Бона с Чикко тем временем старались не допустить восстания против династии Сфорца. На пустынных улицах Милана в стратегически важных местах были расставлены солдаты.
Уже ночью госпожа отправила нескольких верных слуг в церковь Санто-Стефано. Под покровом темноты они прокрались туда, забрали тело и перевезли в собор Дуомо, расположенный напротив замка Порта-Джиова. Здесь мужчины с помощью рычага подняли крышку гробницы с останками отца герцога, Франческо Сфорца, и положили Галеаццо поверх него.
Потом священники отслужили множество месс за упокой души Галеаццо, однако не было ни похорон, публичных или тайных, ни отдельной гробницы, ни памятника, ни таблички с надписью о том, что здесь покоится герцог. За свои тридцать два года он нажил столько врагов, что было безопаснее обойтись без всяких церемоний, иначе те, кто ненавидел его при жизни, расправились бы и с мертвым телом.
Бона той ночью так и не легла, она совещалась с Чикко и другими приближенными Галеаццо. Я разделась в небольшой каморке, примыкавшей к комнате герцогини, и уже натягивала ночную рубашку, когда вошла нянька Катерины и принялась умолять меня пойти к ее юной воспитаннице.
Катерина сидела на постели, съежившись, обхватив колени руками и раскачиваясь из стороны в сторону. Под тканью ночной рубашки вырисовывались очертания стройного девичьего тела, длинные золотистые волосы были заплетены в аккуратные косы, только отдельные короткие пряди завивались вокруг овального лица.

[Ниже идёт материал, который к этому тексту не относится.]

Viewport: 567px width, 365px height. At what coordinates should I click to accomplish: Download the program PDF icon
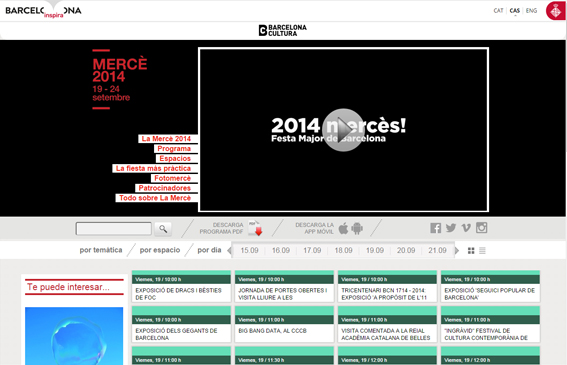(x=255, y=228)
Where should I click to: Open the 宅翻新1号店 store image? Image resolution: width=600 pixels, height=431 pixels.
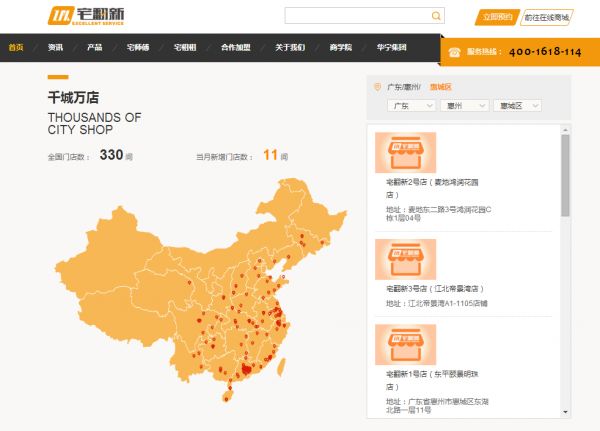[405, 344]
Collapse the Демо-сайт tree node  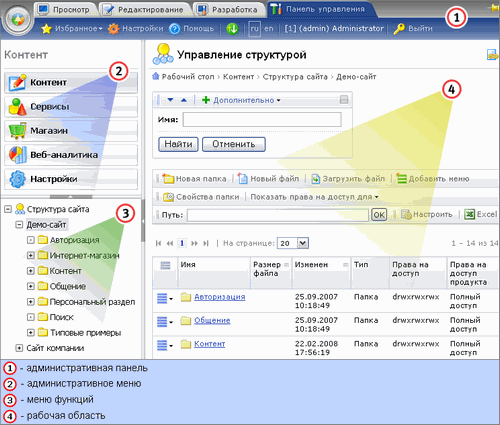pyautogui.click(x=19, y=225)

Ее щеки пылали, покрасневшие глаза распухли. Когда я вошла, Катерина вскинула голову, как будто с надеждой, и быстро махнула няньке, чтобы та ушла. Я удивилась, увидев, что все три кровати, на которых спали ее горничные, пусты, хотя одеяла на них смяты, а на простынях остались отпечатки тел. Без сомнения, юная госпожа выставила служанок из постелей без всякого предупреждения.
Когда мы остались вдвоем, Катерина жестом велела мне сесть на кровать рядом с ней — неслыханная милость с ее стороны — и сказала осипшим от слез голосом:
— Ты знала, что мой отец погибнет. Ты знала, когда это случится. Откуда?

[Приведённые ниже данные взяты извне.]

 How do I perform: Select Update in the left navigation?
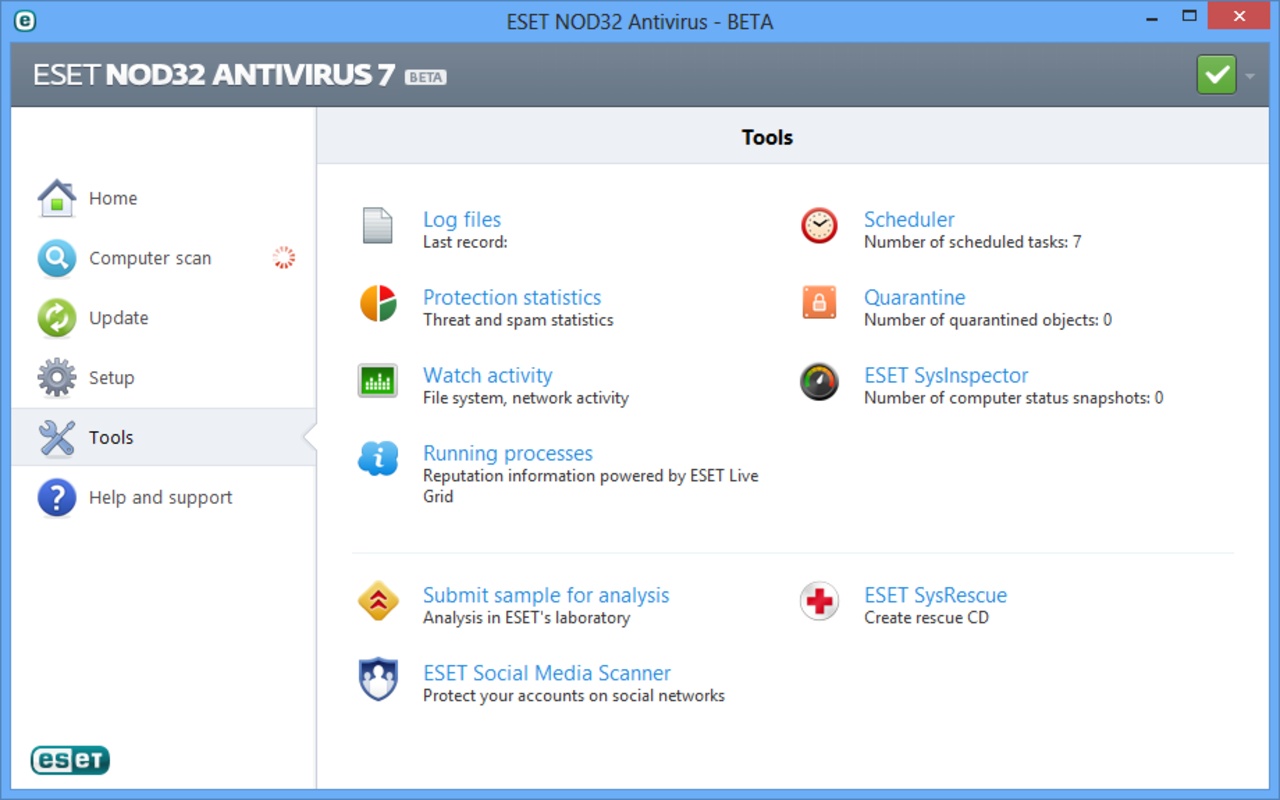click(118, 318)
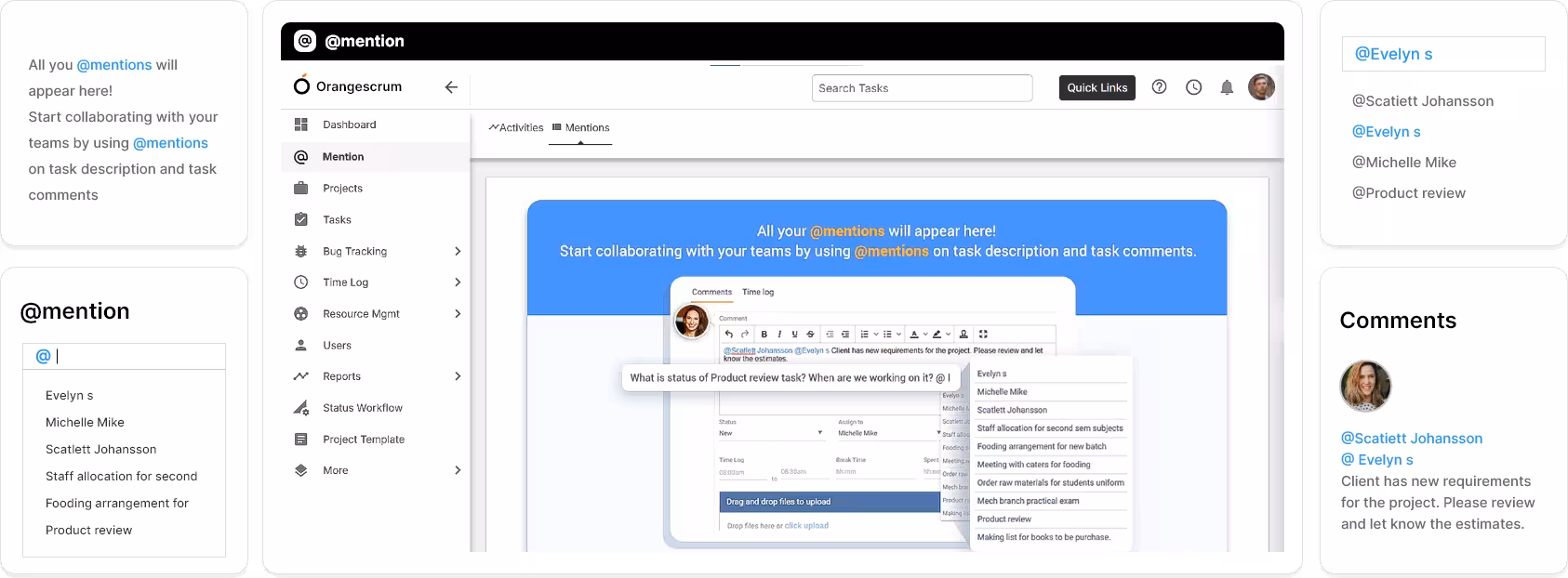The height and width of the screenshot is (578, 1568).
Task: Expand the Time Log submenu arrow
Action: (x=457, y=282)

— Нет, не знала… — начала я, но она нетерпеливо махнула рукой, требуя тишины.
— Я тебе заплачу. — Ее взгляд был прямым и открытым как никогда. — Все, что пожелаешь, и никому ничего не скажу. Но ты должна открыть мне тайну этой магии.
— Здесь нет никакой тайны, мадонна, — покачала я головой.

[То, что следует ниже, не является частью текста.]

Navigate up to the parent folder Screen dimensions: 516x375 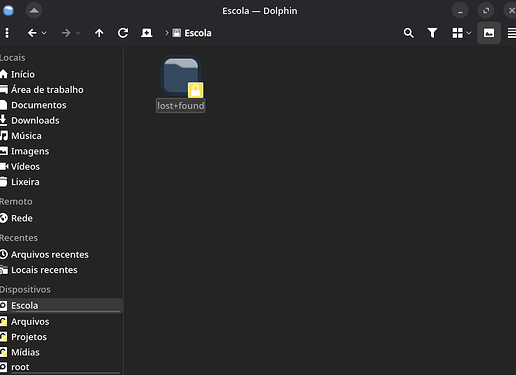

— Или я буду тебя пытать до тех пор, пока ты во всем не признаешься. — Ее лицо исказилось от гнева. — Я могу передать тебя церкви как ведьму.
Я так устала от горя, что подобные угрозы нисколько не пугали меня, и это явственно отразилось в моем голосе и выражении лица.
— В таком случае, мадонна, можешь сделать это прямо сейчас. Я скажу им то же самое, что и тебе: я ничего не знаю о магии. — Это была правда, я еще не научилась ритуалам Маттео. — Я видела смерть твоего отца, но сама не понимаю, как это получилось.